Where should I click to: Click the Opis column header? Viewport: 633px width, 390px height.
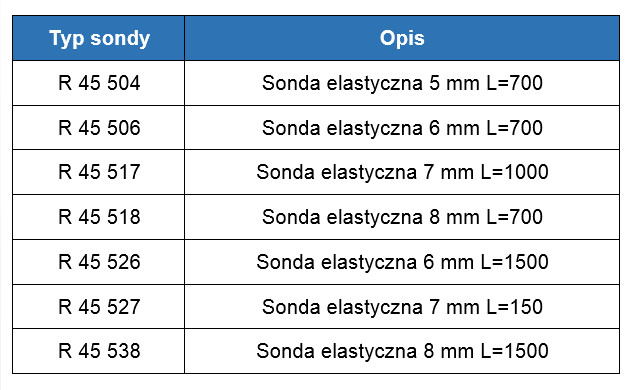[x=402, y=38]
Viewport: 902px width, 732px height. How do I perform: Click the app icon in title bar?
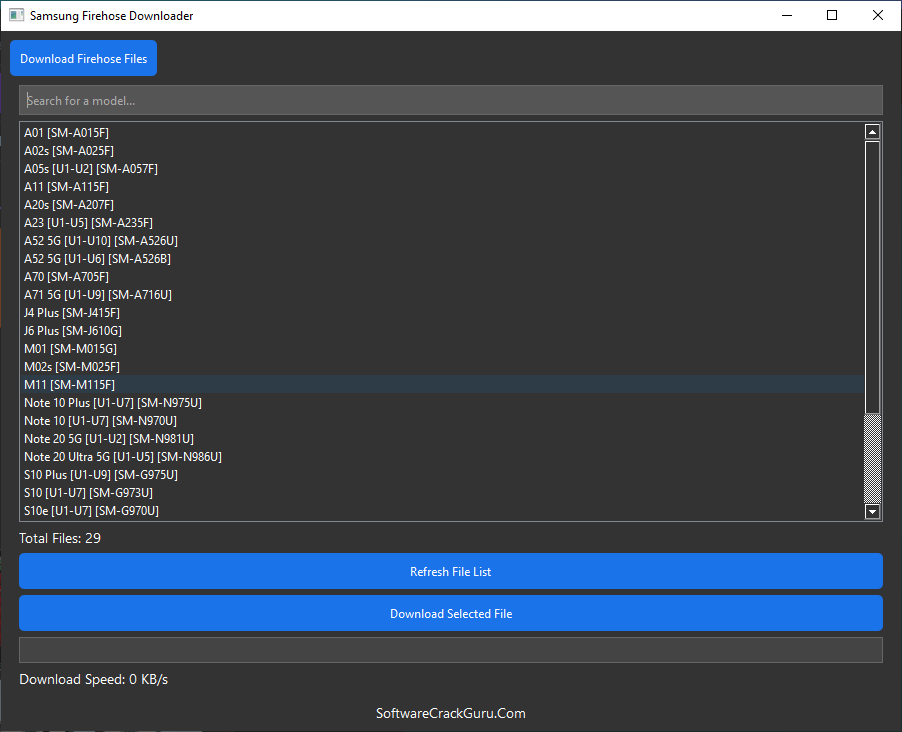click(x=16, y=16)
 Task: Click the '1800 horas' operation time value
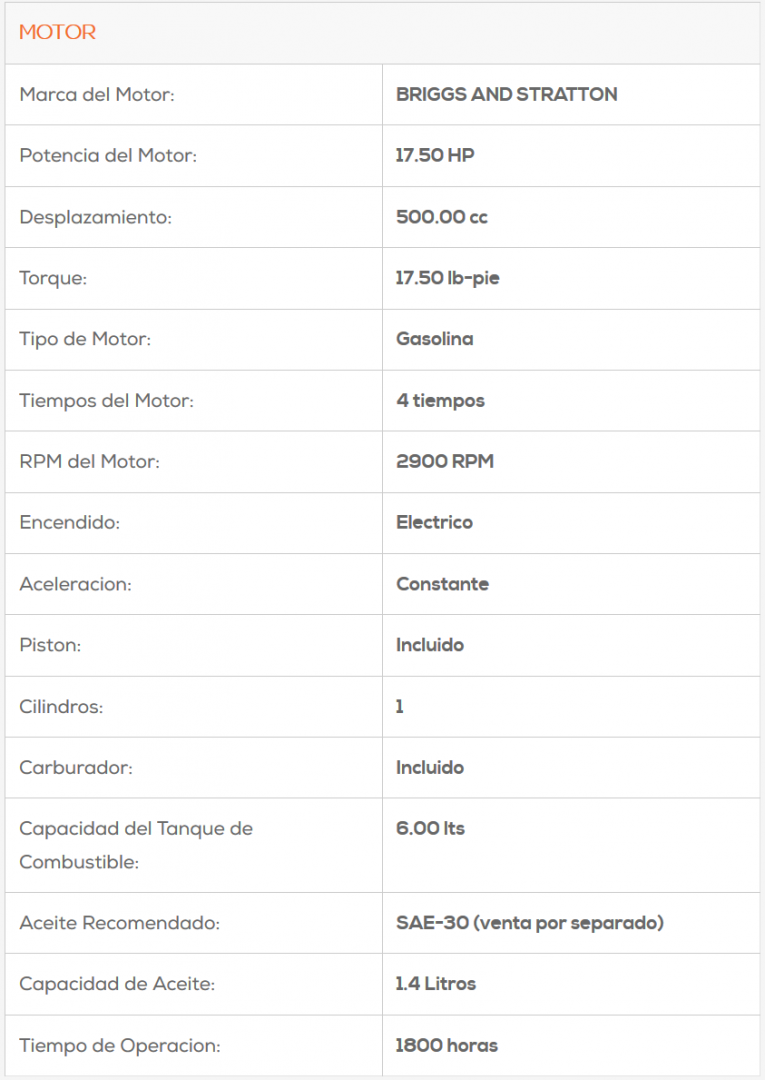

-----

• [TASK TO CARRY OUT]: Make an exact printout of the listing above, omitting the images.

• [ANSWER SPACE]:
Where should I click to: Click the Opis column header? Viewport: 633px width, 390px height.
[x=402, y=38]
Viewport: 902px width, 732px height. How do I perform: Click the app icon in title bar?
click(x=16, y=16)
 Task: Click the '1800 horas' operation time value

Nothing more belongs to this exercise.